The dangers of inbreeding have been known for many years with domestic animals, such as dogs and cats. For example, Irish setters are prone to early blindness and Bernese Mountain dogs, a particularly popular breed, have a shortened life expectancy. The problem threatens to become more pronounced as the products of genetic engineering are applied to animal breeding of farm animals. The technology used to produce the cloned sheep Dolly is being used to clone a prize bull, a holy grail of animal breeders since Clement Markert produced a triple allophenic mouse at Yale thirty years ago. (Markert's student, Jon Gordon, produced the first transgenic mouse a few years later in Frank Ruddle's lab.)
Yet such animals threaten to have an even greater, and much more rapid, effect on genetic diversity than Native Dancer. Although Native Dancer is an ancestor of a great many of today's thoroughbreds, each generation involved crosses of animals merely related to Native Dancer and thus carrying at least a portion of their genetic complement from other lines. A Native Dancer clone, on the other hand, would effect transfer of the same genes in every mating, and the risks of producing unexpected and deleterious mutations or variants, or combinations thereof, are incalculable. It is significant in this regard to recall that the cheetah population, one of the most endangered of the large cats, is particularly at risk because their population went through a "bottleneck" about 10,000 years ago, making all living cheetahs distant cousins (see "Tears of the Cheetah" by Steve O'Brien).

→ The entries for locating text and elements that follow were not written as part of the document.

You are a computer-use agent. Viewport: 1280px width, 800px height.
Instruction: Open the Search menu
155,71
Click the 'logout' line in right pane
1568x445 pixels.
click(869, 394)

Ironically, Eight Belles was only distantly-related to Native Dancer: her father, Mr. Prospector, was the sire of her dam's dam with no other Native Dancer relatives in her immediate pedigree. It is impossible to know whether Eight Belles' fate was related to her genetic heritage. But it is also impossible to establish that it was not, raising the specter of some type of genetic deficiency (e.g., susceptibility to diseases) that may threaten food production in ways that could dwarf the fears attendant to the current transgenic animal and crops debate.